▸ **TASK 1**
Repeat word for word the part of the photography discussion starting at "http://www.larry-bolch.com/automatic-cameras/" and ending at "limited to film!".
▸ **TASK 2**
Carry on the photography discussion from the point where it stops.

▸ **PASSAGE TO READ**
Camera automation can provide the snapshooter with reasonable results under average conditions, just as the dude at the big print machine in the lab could. However, when conditions deviate from average, automation can bite you a big one in the tush. Understanding how each of the systems works requires the intelligence of a photographer.

http://www.larry-bolch.com/automatic-cameras/

Am I ok to publish that as an ariticle?
What title should we give it?

Certainly. Anything that communicates a comparison between the two media.

On the second post... Music to my ears (eyes)... After reading what Shaun (the chap on art of sound - not just in that thread either) says about digital I have often doubted my own convictions in perusing digital and fighting it's corner. Film does have a quality of it's own ... But that quality is part of the individual film and the process not necessarily something intrinsic and limited to film!

However, the same is true of digital cameras. RAW images from the X100 would never be mistaken for those of my D700, though the end result will look the same. However, getting there is photographer dependent. There is a wonderful essay on seeking the "Magic Bullet" at

http://www.largeformatphotography.info/chasing-magic-bullet.html

I have been working on some digital files for a wedding I did over the weekend
As a weding photographer I am faced with the "competition" of 30 other people on the day, all armed with passable good digital cameras ... My composition alone should stand me out from the crowd! But what if the client has no eye for composition? They might well wonder why they are paying me! My response is obviously to make sure the "quality" of my images is higher ... This is where the digital process comes in of course!

I have had people come up to me, tell me they love my pictures and ask what kind of camera I use, so they can take pictures like mine. Two similar stories:

Ernest Hemingway: "You take great photos, what camera do you use?"
Irving Penn: "You write great books, What typewriter do you use?"
—<•>—
An amateur photographer was invited to dinner with friends, and took
along a few pictures to show the hostess. She looked at the photos and
commented, "These are very good! You must have a good camera."

He didn't make any comment, but, as he was leaving to go home he said,
"That was a really delicious meal! You must have some very good pots."
—<•>—

We have practiced our art, and they have not. While a snapshooter may get lucky every now and then, we consistently produce quality both in our craft and our art. Even to the most untrained and insensitive eye, the overall quality of our shoot will trump an inexperienced person's work, no matter their camera. If it does not, a lot more practice and learning is in order before the next shoot.

▸ **Data records**

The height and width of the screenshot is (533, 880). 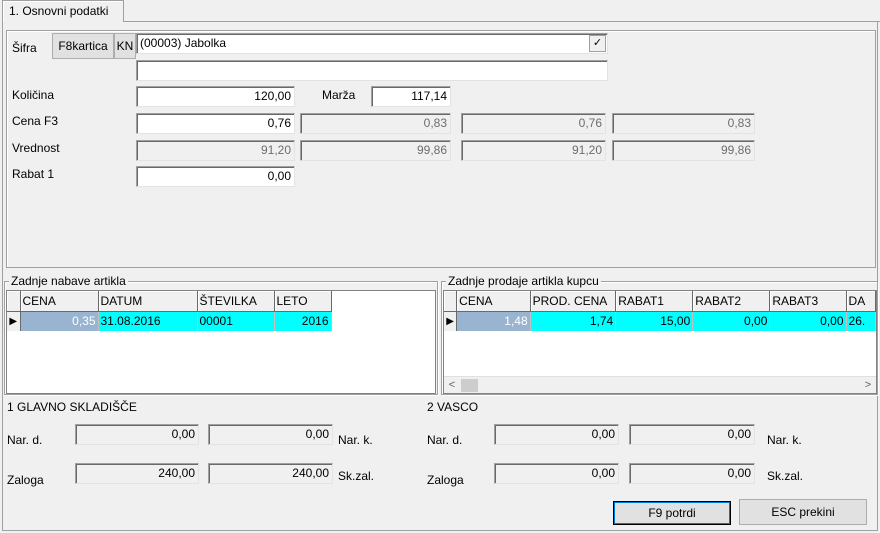 I want to click on sklad1-sk-zal-value: 240,00, so click(x=270, y=474).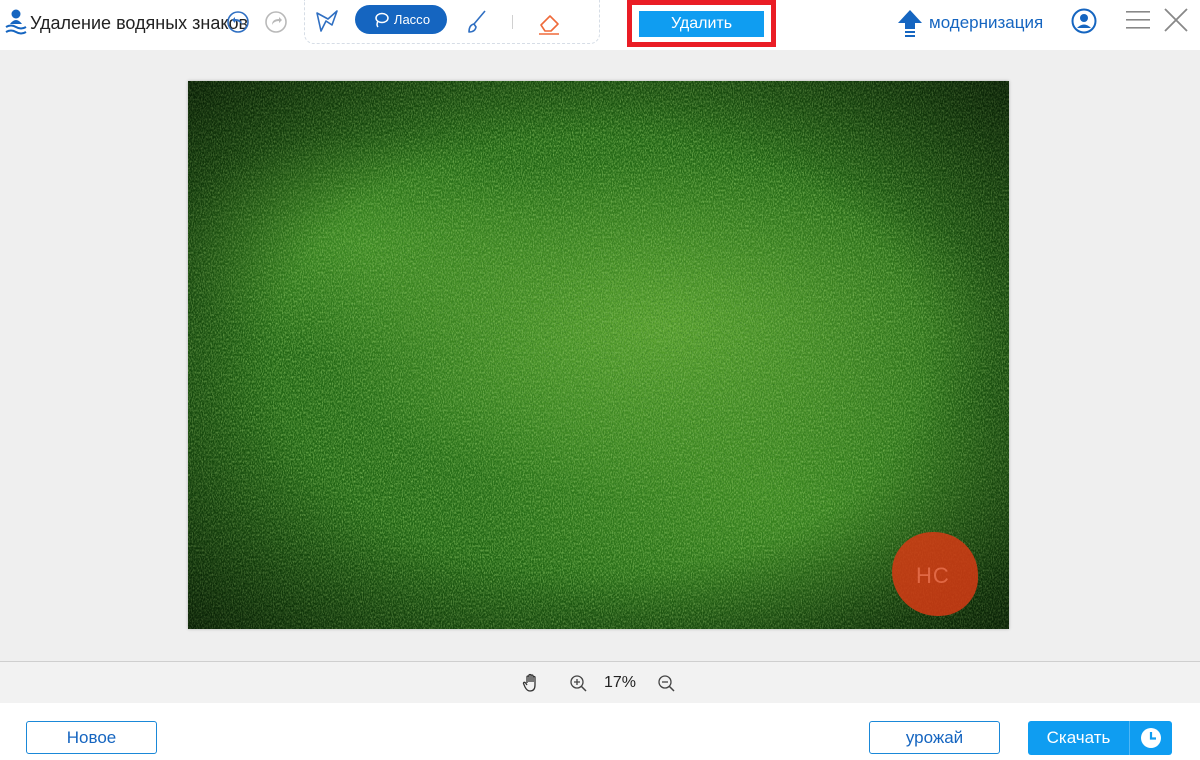  What do you see at coordinates (1176, 20) in the screenshot?
I see `close-icon` at bounding box center [1176, 20].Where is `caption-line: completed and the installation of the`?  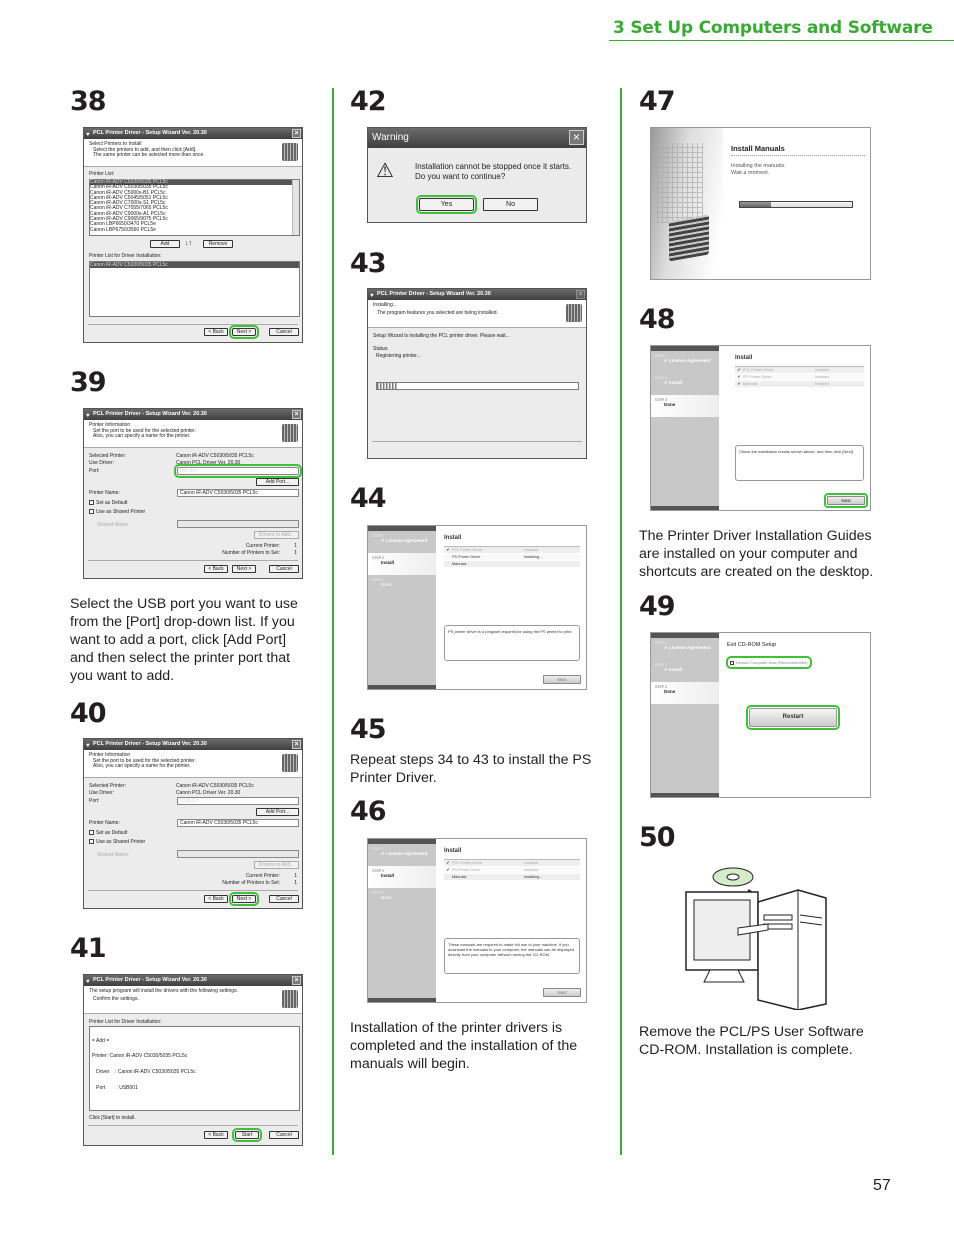
caption-line: completed and the installation of the is located at coordinates (464, 1046).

▸ **WRITTEN ANSWER 1**
http://www.larry-bolch.com/automatic-cameras/

Am I ok to publish that as an ariticle?
What title should we give it?

Certainly. Anything that communicates a comparison between the two media.

On the second post... Music to my ears (eyes)... After reading what Shaun (the chap on art of sound - not just in that thread either) says about digital I have often doubted my own convictions in perusing digital and fighting it's corner. Film does have a quality of it's own ... But that quality is part of the individual film and the process not necessarily something intrinsic and limited to film!

▸ **WRITTEN ANSWER 2**
Now for a while I hid behind ott pp .. Now I am going for a more subtle approach. An approach that makes the viewer enthralled by the image and it's contents, but not be sure what it is that's different from Joe average's photos ...
Ironically I have chosen to process my images to look in my eyes a little "film like" by selectively and very slighty desaturating some of the spectrum of colours and then adding a split tone to them ... The result made me realise that actually as nice as film is, what makes it look different is not it being better quality as such... But the fact it is just less "real". it catches the eye because it is different from what the eye is used to!! People who say they prefer it are actually just prefering something different to reality!

Digital without pp, is too real!
But how fantastic for us photographers to be able to take an image that to a point is a very good interpretation of reality ... It is then up to us to stamp our own sense of surreal on to it ...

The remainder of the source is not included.